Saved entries
__________
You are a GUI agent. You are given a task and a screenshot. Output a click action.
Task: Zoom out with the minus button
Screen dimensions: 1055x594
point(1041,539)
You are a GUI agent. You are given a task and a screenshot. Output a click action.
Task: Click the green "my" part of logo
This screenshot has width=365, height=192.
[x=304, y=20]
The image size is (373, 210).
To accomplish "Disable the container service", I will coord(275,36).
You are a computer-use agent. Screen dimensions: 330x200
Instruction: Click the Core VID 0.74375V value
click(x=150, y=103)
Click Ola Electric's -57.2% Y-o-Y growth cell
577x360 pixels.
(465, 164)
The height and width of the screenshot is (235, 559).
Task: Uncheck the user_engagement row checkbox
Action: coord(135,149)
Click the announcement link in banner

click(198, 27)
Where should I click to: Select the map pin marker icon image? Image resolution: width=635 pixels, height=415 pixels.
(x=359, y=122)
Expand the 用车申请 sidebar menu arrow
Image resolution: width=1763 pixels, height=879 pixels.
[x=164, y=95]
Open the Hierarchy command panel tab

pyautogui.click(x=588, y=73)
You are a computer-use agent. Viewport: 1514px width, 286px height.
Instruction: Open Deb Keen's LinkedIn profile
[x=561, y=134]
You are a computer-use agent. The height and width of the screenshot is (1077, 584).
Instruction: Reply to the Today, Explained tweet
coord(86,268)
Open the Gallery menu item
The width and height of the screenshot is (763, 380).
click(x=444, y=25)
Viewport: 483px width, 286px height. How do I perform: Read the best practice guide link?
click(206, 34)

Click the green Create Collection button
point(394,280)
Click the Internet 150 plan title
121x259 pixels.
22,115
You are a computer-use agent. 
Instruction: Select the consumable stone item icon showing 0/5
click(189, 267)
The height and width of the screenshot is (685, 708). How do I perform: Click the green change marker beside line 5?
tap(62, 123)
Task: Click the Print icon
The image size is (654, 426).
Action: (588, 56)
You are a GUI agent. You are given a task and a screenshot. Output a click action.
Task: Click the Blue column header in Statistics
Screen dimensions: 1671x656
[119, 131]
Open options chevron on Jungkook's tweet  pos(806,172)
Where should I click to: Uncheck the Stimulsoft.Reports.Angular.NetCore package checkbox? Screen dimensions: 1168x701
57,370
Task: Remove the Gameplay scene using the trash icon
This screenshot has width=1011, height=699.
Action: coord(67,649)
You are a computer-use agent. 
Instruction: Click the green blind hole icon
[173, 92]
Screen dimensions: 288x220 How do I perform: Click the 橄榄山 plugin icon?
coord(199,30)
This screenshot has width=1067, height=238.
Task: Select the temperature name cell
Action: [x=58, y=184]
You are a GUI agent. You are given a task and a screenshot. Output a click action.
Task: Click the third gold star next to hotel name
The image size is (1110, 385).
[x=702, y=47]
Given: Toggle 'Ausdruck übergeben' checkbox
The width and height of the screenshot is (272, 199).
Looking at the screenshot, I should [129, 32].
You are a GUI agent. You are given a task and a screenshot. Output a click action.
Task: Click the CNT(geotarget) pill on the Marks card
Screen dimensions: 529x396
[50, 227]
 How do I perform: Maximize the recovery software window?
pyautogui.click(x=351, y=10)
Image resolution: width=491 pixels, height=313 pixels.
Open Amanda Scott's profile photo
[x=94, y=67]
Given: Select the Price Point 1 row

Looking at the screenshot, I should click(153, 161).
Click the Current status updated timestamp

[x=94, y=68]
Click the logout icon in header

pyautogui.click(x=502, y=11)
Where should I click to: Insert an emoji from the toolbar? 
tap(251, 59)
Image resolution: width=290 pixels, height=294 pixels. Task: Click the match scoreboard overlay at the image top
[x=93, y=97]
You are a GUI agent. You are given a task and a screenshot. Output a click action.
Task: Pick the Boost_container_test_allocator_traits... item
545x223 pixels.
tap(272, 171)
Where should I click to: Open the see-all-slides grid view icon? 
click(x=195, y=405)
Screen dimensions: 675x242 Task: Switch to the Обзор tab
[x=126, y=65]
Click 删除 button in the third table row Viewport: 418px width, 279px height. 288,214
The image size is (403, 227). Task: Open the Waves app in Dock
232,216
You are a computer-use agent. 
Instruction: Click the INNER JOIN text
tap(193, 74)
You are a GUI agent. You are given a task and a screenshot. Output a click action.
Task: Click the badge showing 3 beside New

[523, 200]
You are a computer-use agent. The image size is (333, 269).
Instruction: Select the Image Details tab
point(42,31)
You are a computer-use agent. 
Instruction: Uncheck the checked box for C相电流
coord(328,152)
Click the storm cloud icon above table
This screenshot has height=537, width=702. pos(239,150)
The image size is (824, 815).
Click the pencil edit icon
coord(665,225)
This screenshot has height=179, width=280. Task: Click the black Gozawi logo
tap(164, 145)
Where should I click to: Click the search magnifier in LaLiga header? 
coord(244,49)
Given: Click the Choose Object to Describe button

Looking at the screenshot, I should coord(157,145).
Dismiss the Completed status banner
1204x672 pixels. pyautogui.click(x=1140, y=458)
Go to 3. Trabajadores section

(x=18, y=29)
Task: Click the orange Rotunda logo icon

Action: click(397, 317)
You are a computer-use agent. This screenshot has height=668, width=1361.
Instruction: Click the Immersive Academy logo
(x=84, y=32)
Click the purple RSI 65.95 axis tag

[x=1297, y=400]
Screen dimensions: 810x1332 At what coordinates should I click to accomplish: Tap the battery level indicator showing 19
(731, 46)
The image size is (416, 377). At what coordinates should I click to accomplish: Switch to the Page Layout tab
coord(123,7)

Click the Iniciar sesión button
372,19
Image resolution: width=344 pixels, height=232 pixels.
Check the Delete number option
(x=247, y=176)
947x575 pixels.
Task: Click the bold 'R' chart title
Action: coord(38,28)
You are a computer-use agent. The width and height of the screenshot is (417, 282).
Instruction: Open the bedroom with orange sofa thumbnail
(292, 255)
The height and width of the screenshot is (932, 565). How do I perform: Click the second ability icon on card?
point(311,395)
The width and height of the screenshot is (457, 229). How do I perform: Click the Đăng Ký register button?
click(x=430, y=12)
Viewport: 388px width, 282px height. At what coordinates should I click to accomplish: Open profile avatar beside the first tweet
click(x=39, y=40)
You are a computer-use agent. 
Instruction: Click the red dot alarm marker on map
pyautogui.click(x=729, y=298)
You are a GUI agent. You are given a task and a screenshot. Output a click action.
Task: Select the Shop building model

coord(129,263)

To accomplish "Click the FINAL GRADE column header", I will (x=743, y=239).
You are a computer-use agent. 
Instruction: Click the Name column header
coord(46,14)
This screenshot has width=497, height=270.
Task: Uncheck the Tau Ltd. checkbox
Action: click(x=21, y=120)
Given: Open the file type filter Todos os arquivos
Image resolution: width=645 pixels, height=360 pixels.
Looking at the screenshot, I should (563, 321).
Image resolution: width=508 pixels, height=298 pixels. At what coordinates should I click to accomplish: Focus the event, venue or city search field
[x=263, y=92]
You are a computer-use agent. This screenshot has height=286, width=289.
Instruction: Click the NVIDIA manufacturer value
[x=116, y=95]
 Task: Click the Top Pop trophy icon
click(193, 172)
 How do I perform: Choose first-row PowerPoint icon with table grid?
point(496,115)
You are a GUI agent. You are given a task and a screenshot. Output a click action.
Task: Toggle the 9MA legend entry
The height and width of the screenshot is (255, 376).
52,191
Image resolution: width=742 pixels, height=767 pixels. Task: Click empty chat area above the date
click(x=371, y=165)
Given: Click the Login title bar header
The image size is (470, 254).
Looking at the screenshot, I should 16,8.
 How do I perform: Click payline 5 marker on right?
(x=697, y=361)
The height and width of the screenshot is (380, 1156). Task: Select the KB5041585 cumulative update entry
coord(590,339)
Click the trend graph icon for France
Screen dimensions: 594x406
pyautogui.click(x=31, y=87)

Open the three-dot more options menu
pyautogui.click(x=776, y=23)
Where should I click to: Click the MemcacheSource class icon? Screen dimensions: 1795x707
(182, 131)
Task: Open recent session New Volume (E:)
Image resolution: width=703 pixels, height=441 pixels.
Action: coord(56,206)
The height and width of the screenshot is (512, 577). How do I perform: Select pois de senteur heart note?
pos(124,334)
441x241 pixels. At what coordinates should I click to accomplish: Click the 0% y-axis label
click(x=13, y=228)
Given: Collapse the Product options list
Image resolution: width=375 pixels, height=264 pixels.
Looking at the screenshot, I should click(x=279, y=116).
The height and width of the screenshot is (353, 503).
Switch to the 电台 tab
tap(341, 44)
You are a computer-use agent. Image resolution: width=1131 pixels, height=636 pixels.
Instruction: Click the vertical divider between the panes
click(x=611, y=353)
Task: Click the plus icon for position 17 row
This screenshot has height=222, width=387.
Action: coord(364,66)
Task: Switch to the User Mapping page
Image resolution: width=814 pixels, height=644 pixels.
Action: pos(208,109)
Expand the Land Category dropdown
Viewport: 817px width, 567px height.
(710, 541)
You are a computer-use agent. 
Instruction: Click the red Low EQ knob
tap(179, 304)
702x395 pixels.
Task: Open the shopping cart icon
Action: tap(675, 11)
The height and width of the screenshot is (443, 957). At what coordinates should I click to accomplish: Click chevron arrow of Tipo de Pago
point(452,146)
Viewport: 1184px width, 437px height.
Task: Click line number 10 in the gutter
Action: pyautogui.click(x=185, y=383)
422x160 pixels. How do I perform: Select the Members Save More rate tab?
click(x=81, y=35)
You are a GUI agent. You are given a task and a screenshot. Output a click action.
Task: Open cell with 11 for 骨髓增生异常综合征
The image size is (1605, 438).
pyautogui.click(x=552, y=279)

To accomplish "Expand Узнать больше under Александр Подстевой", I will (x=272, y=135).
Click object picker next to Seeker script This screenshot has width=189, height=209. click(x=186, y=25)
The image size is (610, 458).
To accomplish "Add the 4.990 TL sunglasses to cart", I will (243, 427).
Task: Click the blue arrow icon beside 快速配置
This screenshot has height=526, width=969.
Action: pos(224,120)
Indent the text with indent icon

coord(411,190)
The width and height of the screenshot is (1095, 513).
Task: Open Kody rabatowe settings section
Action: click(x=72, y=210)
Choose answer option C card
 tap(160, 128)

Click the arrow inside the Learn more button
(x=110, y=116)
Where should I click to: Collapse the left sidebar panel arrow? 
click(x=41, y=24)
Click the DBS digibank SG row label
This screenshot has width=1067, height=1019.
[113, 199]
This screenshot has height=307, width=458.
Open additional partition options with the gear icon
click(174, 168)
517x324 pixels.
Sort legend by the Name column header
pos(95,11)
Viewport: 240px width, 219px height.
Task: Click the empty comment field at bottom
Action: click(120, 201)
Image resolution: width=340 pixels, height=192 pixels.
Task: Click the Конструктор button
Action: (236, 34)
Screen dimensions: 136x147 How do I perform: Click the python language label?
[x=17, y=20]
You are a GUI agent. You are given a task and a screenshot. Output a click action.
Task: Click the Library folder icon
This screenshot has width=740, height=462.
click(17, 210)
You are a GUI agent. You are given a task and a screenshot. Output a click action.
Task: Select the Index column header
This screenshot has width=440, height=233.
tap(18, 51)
__________
Problem details
How many lines in the data above contain the word "third"? Reply with only that figure.

Answer for the task
2